A l’Ascension, « Dieu se donne en s’effaçant » (Mgr Claude Dagens)

Pour de nombreux Français, l’Ascension est attendue pour son « pont », synonyme de repos, d’escapades loin de la ville... et de bouchons sur la route ! Pour les chrétiens, c’est une fête, qui, derrière un aspect paradoxal, est celle de l’espérance en la victoire de l’amour, ultime parole de l’histoire du monde.


Depuis le IVème siècle, l’Eglise fête l’Ascension le quarantième jour après Pâques, se fondant en cela sur la seconde oeuvre de Luc, les Actes des Apôtres (1,3). C’est une fête d’obligation (ou de précepte) : ce jour-là, les catholiques doivent participer à la célébration de la messe. L’Eglise a une longue tradition festive, puisque la fête est une manière de dire son espérance, de chanter la vie plus forte que les malheurs. C’est pourquoi elle a vite voulu honorer non seulement le Jour du Seigneur (dies dominica, dimanche), mais aussi les jours de la semaine correspondant à une fête du Seigneur, de la Vierge, ou des saints. L’Ascension est avec Noël, l’Assomption, la Toussaint, une des quatre fêtes chômées retenues par le Concordat de 1801, et cette obligation légale a été maintenue en 1905.

A bien regarder l’Evangile de Luc (24, 52), c’est une fête qui peut paraître paradoxale : les disciples retournent à Jérusalem « en grande joie ». Or, Jésus vient de se « séparer d’eux » (24, 31) ! Fêter Noël, c’est célébrer la venue de Jésus dans notre monde ; à Pâques, éclate l’allégresse devant la Résurrection du crucifié ; au dimanche de la Pentecôte, l’Esprit Saint promis par Jésus advient sur les disciples réunis au Cénacle.

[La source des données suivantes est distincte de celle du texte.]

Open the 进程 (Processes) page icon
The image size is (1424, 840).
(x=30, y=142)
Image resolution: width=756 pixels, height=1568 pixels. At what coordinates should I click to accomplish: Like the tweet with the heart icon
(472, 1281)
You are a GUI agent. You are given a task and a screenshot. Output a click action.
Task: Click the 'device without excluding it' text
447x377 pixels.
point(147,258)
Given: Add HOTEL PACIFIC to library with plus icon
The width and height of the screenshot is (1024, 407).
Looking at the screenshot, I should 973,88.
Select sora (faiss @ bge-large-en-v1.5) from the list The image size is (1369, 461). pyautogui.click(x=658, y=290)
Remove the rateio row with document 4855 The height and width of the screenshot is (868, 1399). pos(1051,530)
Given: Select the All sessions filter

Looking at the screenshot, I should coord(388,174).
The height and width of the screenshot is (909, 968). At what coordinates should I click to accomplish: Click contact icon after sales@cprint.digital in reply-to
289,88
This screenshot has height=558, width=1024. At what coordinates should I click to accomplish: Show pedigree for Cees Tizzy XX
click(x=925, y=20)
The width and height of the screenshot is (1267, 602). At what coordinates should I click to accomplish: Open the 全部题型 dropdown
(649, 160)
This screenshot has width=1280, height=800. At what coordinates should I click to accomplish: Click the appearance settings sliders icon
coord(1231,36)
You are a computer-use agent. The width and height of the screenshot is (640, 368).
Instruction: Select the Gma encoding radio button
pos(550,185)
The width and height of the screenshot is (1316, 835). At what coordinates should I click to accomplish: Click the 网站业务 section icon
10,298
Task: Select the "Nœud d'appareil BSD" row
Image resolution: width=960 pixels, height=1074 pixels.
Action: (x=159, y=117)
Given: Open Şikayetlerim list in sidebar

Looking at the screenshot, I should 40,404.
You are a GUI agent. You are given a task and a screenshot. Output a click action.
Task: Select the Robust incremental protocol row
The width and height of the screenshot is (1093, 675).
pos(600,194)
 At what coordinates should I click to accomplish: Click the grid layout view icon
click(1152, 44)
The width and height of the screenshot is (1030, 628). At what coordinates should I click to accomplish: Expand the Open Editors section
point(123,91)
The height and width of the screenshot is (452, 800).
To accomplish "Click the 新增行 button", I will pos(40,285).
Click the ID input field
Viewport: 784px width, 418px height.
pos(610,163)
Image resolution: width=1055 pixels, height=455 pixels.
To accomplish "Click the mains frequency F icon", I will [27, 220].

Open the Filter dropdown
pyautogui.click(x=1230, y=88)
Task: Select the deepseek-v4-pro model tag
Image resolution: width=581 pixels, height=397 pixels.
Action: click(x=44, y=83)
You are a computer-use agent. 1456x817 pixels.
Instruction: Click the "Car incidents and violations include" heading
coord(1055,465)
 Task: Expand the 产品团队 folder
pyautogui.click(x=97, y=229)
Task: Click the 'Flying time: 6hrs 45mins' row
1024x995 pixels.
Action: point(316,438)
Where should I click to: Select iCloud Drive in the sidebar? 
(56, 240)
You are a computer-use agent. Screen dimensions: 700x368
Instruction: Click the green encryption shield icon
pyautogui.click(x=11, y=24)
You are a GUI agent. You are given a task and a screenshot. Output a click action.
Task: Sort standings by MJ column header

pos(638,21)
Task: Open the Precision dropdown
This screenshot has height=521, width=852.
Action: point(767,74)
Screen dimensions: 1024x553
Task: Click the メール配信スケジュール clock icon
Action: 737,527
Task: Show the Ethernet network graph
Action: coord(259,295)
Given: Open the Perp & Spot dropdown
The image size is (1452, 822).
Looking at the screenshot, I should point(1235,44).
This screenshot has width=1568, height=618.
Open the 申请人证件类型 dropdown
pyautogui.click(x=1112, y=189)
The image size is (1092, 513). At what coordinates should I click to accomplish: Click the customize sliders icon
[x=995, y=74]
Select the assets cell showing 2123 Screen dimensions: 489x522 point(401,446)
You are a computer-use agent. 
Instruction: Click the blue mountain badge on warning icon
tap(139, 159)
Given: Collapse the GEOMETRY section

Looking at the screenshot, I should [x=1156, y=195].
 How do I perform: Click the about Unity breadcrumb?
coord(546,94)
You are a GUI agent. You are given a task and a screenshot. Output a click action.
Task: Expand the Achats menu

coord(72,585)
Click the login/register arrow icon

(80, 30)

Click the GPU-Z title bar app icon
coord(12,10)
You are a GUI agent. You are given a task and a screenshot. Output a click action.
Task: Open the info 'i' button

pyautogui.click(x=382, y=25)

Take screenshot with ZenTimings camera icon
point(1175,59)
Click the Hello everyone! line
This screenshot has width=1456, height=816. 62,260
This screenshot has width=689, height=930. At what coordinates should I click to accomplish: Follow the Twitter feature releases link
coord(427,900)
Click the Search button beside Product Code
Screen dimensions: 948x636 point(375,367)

Là, il s’agit d’un départ, c’est à dire d’un moment toujours vécu dans une certaine tristesse, car il signifie l’absence. Pourquoi donc se réjouir ?
En fait, quand les textes de Luc (Evangile 24, 51, et Actes 1,9) et celui de Marc (16, 19) parlent de Jésus « emporté », « élevé » au ciel, ils ne présentent pas un départ du Christ pour une lointaine galaxie du cosmos ; mais, avec des mots familiers aux Juifs nourris de l’Ecriture, ils montrent Jésus rejoignant le domaine de Dieu (le « ciel ») et entrant dans sa gloire. Il peut donc désormais être présent, de la présence intérieure de Dieu, en permanence et partout, auprès de tous ceux qui l’invoquent en vérité. L’Ascension est donc plutôt un passage de relais : Jésus, venu de Dieu, repart vers Dieu et son Eglise qui reçoit à la Pentecôte la force de l’Esprit Saint, a pour mission non pas de « rester à regarder le ciel » (Ac 1, 11), mais d’aller annoncer au monde entier la bonne nouvelle de l’entrée de l’humanité dans la Nouvelle Alliance : « Jésus part vers le Père pour nous préparer une place » (Jean 14, 2).

Réjouissons-nous donc comme les disciples à Béthanie : « Jésus part en bénissant. En bénissant il s’en va et dans la bénédiction il demeure. Les mains du Christ qui bénissent sont comme un toit qui nous protège. Mais elles sont en même temps un geste d’ouverture qui déchire le monde afin que le ciel pénètre en lui et puisse y devenir une présence. » (Benoît XVI).